Twenty-six (26) intubated newborns on mechanical ventilation were enrolled (Table 1). Enrolled subjects had a median birthweight of 1564 grams (interquartile range (IQR) 698, 2914 grams) and a median gestational age of 32.5 weeks (IQR: 24, 38 weeks). At the time of EBC and TA collection, the median weight was 2280 grams (IQR: 1500, 3254 grams) with a corrected gestational age of 35 weeks (IQR: 34, 39.5 weeks). Subjects were ventilated for a mean of 21 days (IQR: 7, 59.5 days) at the time of sample collection. As noted in Table 1, the majority of patients were admitted for surgical procedures.

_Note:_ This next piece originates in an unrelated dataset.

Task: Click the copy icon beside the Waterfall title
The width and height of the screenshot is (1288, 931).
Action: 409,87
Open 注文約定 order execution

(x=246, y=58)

The median volume recovered from the TA was 0.75 ml (IQR: 0.6, 1.75 ml) while the median EBC volume recovered after 30 minutes of sampling was 2.2 ml (IQR: 1.5, 2.5 ml). GSH, GSSG and total GSH were detected by HPLC in all samples (100%) in the nM range. The urea dilution factors, raw concentrations, and urea-corrected concentrations are presented in Table 2.

We postulated that rGSH and GSSG values measured in the TA would correlate with those measured via a non-invasive EBC. As seen in Figure 2, urea-corrected rGSH in the TA demonstrated a moderate positive correlation with urea-corrected rGSH in the EBC. Similarly, concentrations of TA rGSH not normalized to urea moderately correlated with EBC rGSH concentrations not normalized to urea (r = 0.574, p = 0.002, 95% CI: (0.230-0.782), R² = 0.329). Interestingly, the duration of mechanical ventilation demonstrated a moderate negative correlation with urea-corrected rGSH in the EBC (r = - 0.574, p = 0.003, 95% CI: (-0.779 – (-0.209), R² = 0.329) but did not correlate with urea-corrected rGSH in the TA (p = NS). Figure 3 demonstrates a strong positive correlation between urea-corrected GSSG in the TA and urea-corrected GSSG in the EBC. A similarly strong positive correlation existed between TA GSSG concentrations not normalized by urea and EBC GSSG concentrations not normalized to urea (r = 0.708, p < 0.001, 95% CI: (0.431 – 0.856), R² = 0.501). Although the fraction of oxidized GSH (i.e. the % GSSG) was approximately two times higher in the EBC than in the TA (EBC: 44.8 ± 4.6% vs TA: 21.8 ± 3%, p < 0.001), there was no significant correlation between the TA % GSSG and the EBC % GSSG (p = NS). When total GSH was compared between the two sampling sites, a moderate positive correlation was demonstrated in both urea-corrected values (Figure 4) and in non-urea normalized values (r = 0.649, p < 0.001, 95% CI: (0.338 – 0.824), R² = 0.421).

Since we hypothesized that the GSH in the TA or EBC sample may be reflective of cellular GSH in the isolated AM, we evaluated the correlation of total GSH measured in TA and EBC with AM GSH staining determined via immunofluorescence. Fluorescent staining for protein-GSH adducts in the AM demonstrated a moderate positive correlation with the urea-corrected concentration of total GSH in the TA and the EBC (Figure 5A and B). Furthermore, AM demonstrated a moderate positive correlation with urea-corrected concentrations of GSSG in the TA (Figure 6A) and in the EBC (Figure 6B). While we did not observe a correlation between AM GSH and urea-corrected concentrations of rGSH in the TA (p = NS), a moderate positive correlation was found with urea-corrected concentrations of rGSH in the EBC (r = 0.571, p = 0.004, 95% CI: (0.195 – 0.791), R² = 0.326).